EXCERTO DADO:
○ ○ ○

Resolução de Ano Novo… Escrever um livro. Ideia tua, função tua. Sempre tiveste o dom da palavra escrita e tanto que eu te admirava e até te idolatrava. Sabes disso. O convite para fazer parte desse livro foi uma honra, mas aceitei-o titubeante. Não sabia o que me esperava, mas se tinhas confiado em mim mesmo sabendo da minha ignorância sobre o assunto, só tinha de arriscar e acreditar. Foi o que aconteceu e o esperado livro nasceu. As páginas iam surgindo quase que por magia. Mas havia sempre umas que se perdiam, frases que se riscavam e palavras que se trocavam. Umas páginas voavam e regressavam. Outras iam e por lá ficavam. O importante era a alma do livro e essa, sempre se manteve intacta.

○ ○ ○

TAREFAS A FAZER:
A) Segundo o excerto, qual era a resolução de Ano Novo?
B) Copia tal como estão os registos desde a linha que contém "503x517 pixels." até à linha que contém "Looking at the screenshot, I should (111, 36).", ambas incluídas.
O excerto e os registos não têm qualquer relação entre si.

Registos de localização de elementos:
○ ○ ○

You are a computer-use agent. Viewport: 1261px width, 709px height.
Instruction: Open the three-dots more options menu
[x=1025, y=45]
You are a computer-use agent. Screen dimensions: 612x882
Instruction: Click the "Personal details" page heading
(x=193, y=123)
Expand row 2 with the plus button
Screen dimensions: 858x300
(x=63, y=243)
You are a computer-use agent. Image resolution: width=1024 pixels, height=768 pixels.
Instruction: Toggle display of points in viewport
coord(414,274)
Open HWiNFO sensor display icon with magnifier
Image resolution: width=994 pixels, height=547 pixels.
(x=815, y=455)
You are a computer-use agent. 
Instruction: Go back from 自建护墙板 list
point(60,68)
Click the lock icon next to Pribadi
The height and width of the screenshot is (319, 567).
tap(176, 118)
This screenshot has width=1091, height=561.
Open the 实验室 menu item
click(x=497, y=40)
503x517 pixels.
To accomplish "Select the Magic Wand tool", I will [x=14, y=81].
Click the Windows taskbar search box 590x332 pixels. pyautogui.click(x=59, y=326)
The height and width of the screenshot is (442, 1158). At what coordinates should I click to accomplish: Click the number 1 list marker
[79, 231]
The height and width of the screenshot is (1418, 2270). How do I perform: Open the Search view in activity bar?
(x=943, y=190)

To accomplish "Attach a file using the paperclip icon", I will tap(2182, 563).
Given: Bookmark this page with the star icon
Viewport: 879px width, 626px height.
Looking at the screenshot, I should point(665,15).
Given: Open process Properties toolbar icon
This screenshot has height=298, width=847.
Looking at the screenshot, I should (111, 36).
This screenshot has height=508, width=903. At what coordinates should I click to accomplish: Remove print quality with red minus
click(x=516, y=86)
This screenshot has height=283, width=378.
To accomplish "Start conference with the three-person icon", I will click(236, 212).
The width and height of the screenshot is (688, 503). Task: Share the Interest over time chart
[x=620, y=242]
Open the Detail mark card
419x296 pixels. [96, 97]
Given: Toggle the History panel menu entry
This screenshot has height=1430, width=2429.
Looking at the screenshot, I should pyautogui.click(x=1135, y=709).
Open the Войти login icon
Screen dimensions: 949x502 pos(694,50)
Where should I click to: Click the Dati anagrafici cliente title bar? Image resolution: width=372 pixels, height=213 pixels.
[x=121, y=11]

○ ○ ○

RESPOSTAS:
A) Escrever um livro.

B)
503x517 pixels.
To accomplish "Select the Magic Wand tool", I will [x=14, y=81].
Click the Windows taskbar search box 590x332 pixels. pyautogui.click(x=59, y=326)
The height and width of the screenshot is (442, 1158). At what coordinates should I click to accomplish: Click the number 1 list marker
[79, 231]
The height and width of the screenshot is (1418, 2270). How do I perform: Open the Search view in activity bar?
(x=943, y=190)

To accomplish "Attach a file using the paperclip icon", I will tap(2182, 563).
Given: Bookmark this page with the star icon
Viewport: 879px width, 626px height.
Looking at the screenshot, I should point(665,15).
Given: Open process Properties toolbar icon
This screenshot has height=298, width=847.
Looking at the screenshot, I should (111, 36).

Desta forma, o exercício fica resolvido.